Décor & Gardening
Gardening in May
What we’re planting
We’re planting…petunia ‘Baby Doll’. Think pink for Mother’s Day with this ‘designer’ pink petunia that sparkles with white flecks. It is a breeding breakthrough that started with ‘Night Sky’ (white flecked deep blue) and every flower is different. Plants are compact, great for pots, hanging baskets or in the garden. Plant in well composted beds in full sun or positions that get morning sun and some afternoon shade. Water regularly and allow the soil to dry out slight between watering. This is a real novelty.
Rose tip: Worried that rose beds will look bare after pruning in July? Ludwig Taschner’s advice is to sow poppies in-between the roses. The bare flowering stems do not take away space and light when the roses are sprouting after pruning, says rose grower Ludwig Taschner. For a colourful border in front of the roses go for pansies, violas, compact snapdragons or calendulas and alyssum in the warmer regions
Pruning is an important part of maintaining a garden. Let’s face it, not everyone is an expert at it. This handy guide to pruning is a simple way of finding the help you need when it comes to pruning your plants. Pruning is an easy to use reference guide to understanding pruning, which is great. This means you don’t have to be an experienced gardener to understand the pruning needs of your garden. Random House R150.

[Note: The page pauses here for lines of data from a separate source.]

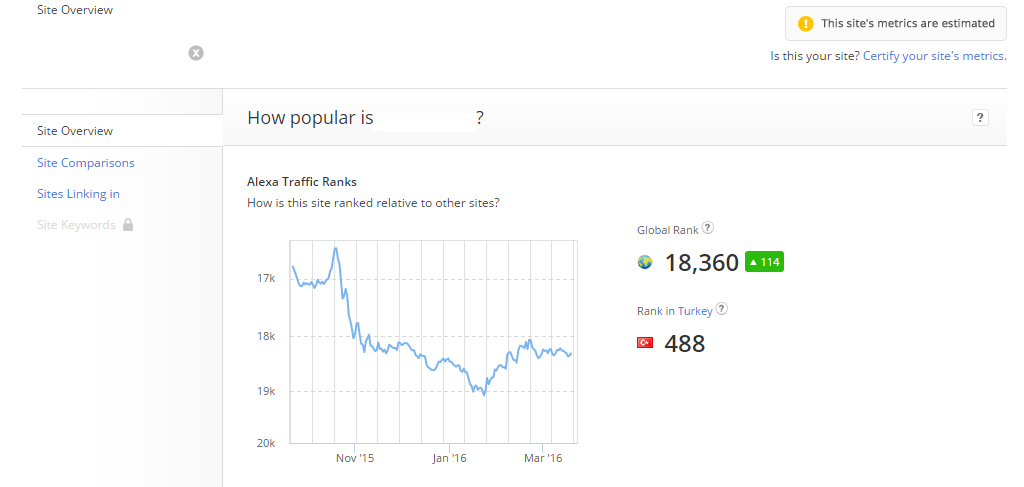The image size is (1024, 487).
Task: Open the question mark help box
Action: pyautogui.click(x=980, y=118)
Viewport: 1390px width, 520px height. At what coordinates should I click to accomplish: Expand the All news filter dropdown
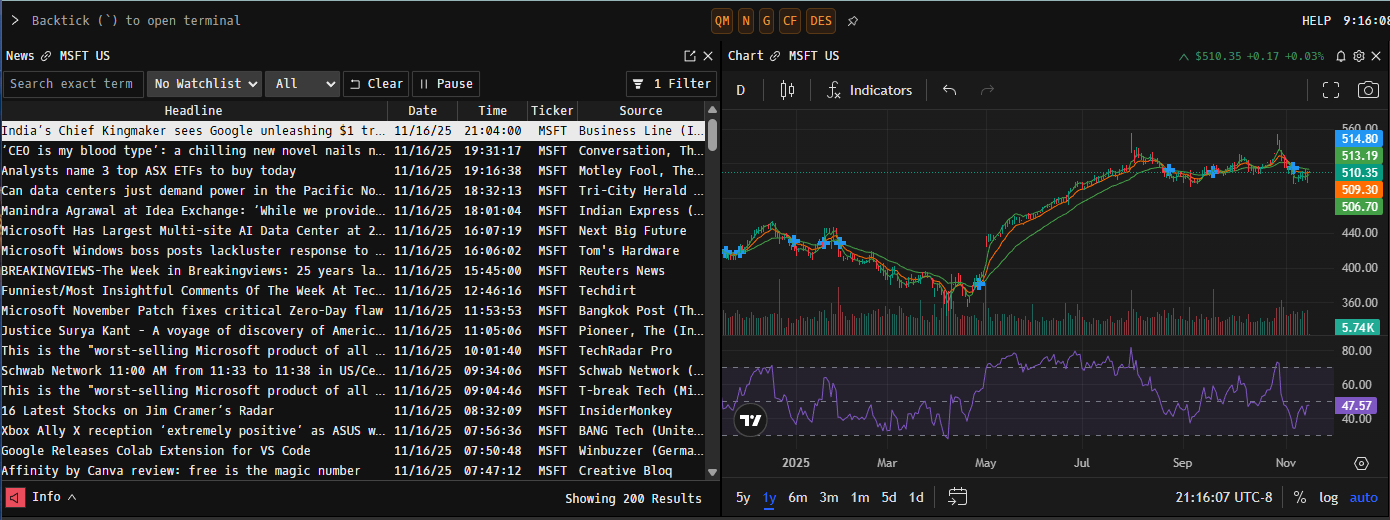coord(302,84)
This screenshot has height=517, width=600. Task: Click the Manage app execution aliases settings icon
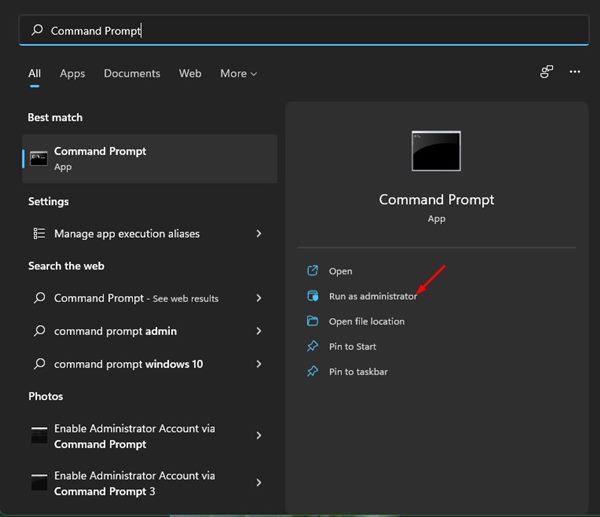[x=39, y=234]
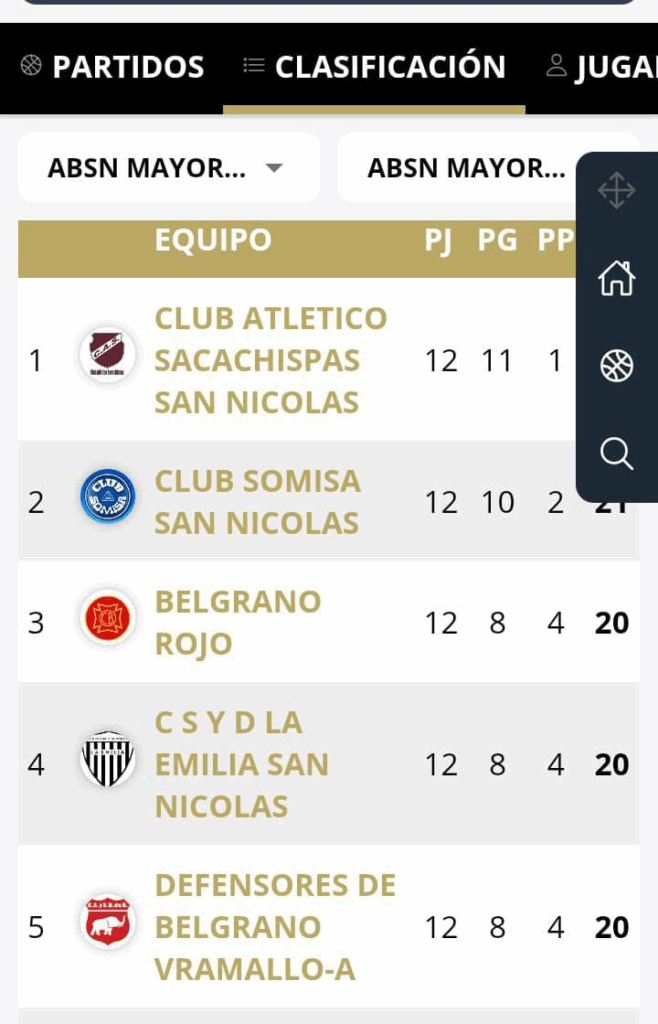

We are so excited about the prospects of having a garden absolutely anywhere. This is why Container Gardens is one of our must reads. Gone are the days where no backyard space equaled no garden. This book shows you how to growing plants in containers it is a fabulously detailed step by step guide to all you need to know about transforming your courtyards, patios and
terraces, balconies, windows and entrances. The author, David Squire, explains which container, plant combinations will deliver the best results. This book is all you need to know about planting,
creating and maintaining beautiful container-based displays. Random House R150.
Garden tasks for May
* Aloes are starting to flower, making it a good time to plant them in water wise gardens. Aloes grow best in bright light; not necessarily full sun.

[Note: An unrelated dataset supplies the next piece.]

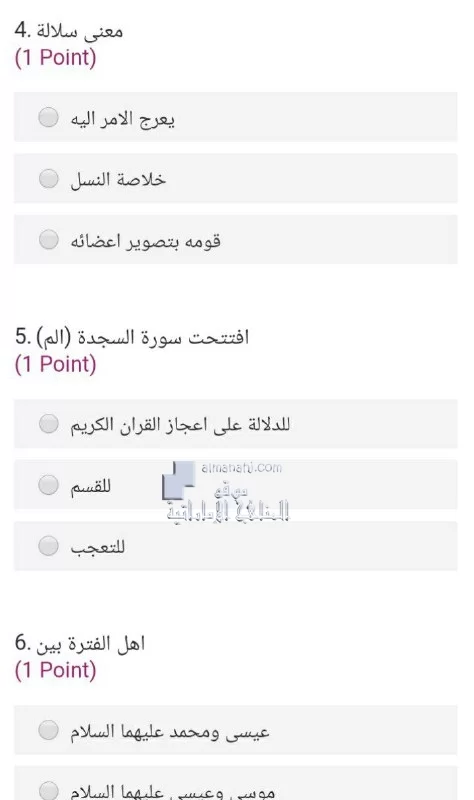Click the answer label للقسم
Screen dimensions: 474x800
[90, 486]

* Plant tulips before the end of May.
* Water winter annuals at least once a week and give them a weekly feed with a liquid fertiliser to keep them flowering.
* Train climbing sweet peas up their supports and check for aphids. Use an organic insecticide or soapy water (but not too strong a mixture).
Don’t let spring flowering shrubs, like azaleas and camellias dry out.
* Divide cannas, dahlias and lilies.
* Be ready for the first frost in May and stock up on frost cloth if your garden is in a frost belt.
Water lawns once a month.
In summer rainfall areas this is the last month for sowing broad beans, kale, lettuce, radishes, spinach, onions and peas.
* In winter rainfall areas sow or plant out seedlings of cabbage, spinach, Swiss chard, beetroot, carrots, leeks, lettuce, onions, peas and radishes
* In winter rainfall areas clear out the gutters, check drain pipes and put away garden umbrellas and lightweight garden furniture. Make sure that plants are properly staked and tied to withstand the cold winter winds.